Last month, U.S. District Judge Richard Seeborg became the second judge to throw a wrench in Trump’s plan.

According to NPR:

U.S. District Judge Richard Seeborg of California found that the administration’s decision to add the question violated administrative law.

The judge also ruled that it was unconstitutional because it prevents the government from carrying out its mandate to count every person living in the U.S. every 10 years.

“In short, the inclusion of the citizenship question on the 2020 Census threatens the very foundation of our democratic system — and does so based on a self-defeating rationale,” Seeborg wrote.

His ruling followed a similar one by a federal judge in New York after a lawsuit was filed against Commerce Secretary Wilbur Ross, although that judge did not find enough evidence that adding the question discriminates against Latinos.
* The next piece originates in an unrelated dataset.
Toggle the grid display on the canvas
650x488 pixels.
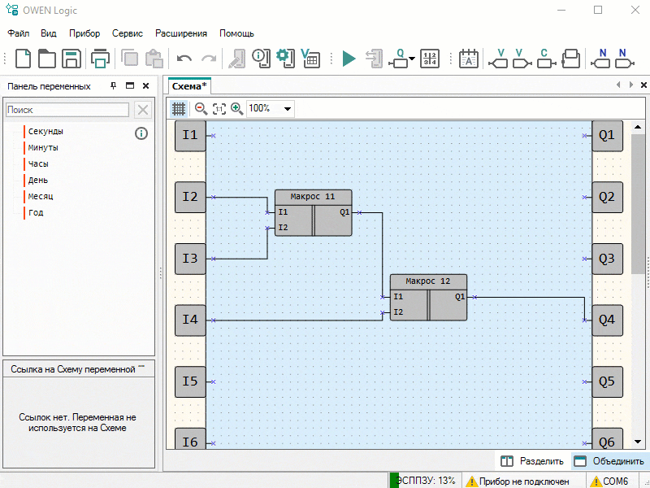point(179,108)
And now a third federal judge, U.S. District Judge George Hazel of Maryland is also blocking the question based on administrative grounds.
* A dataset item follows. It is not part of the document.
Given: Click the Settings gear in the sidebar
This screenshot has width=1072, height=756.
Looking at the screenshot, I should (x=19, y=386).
“The unreasonableness of Defendants’ addition of a citizenship question to the Census is underscored by the lack of any genuine need for the citizenship question, the woefully deficient process that led to it, the mysterious and potentially improper political considerations that motivated the decision and the clear pretext offered to the public,” Hazel wrote in his decision.
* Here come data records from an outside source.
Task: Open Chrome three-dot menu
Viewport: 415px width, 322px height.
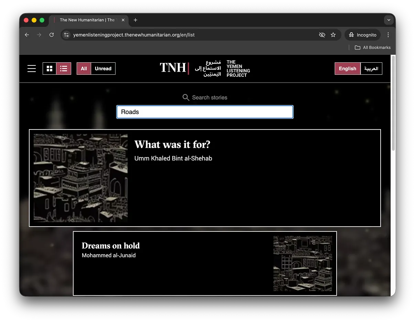Action: 388,35
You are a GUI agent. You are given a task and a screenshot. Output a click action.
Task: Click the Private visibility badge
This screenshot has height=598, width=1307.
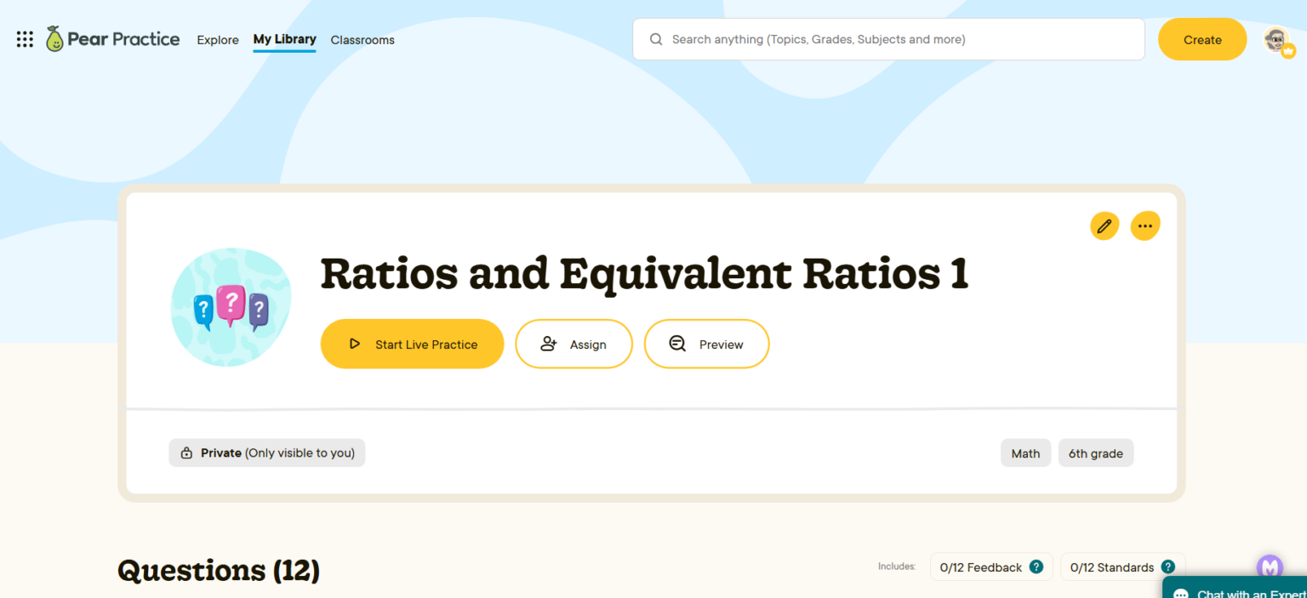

So all three federal judges agree that Trump’s Commerce Department violated administrative law by trying to add the question to the 2020 Census.

Clearly, Trump intends to take the case all the way to the Supreme Court, but the rulings against him indicate that this is a fight he can only win if the conservative judges on the high court decide he can flout administrative law. If they do their jobs responsibly, he loses.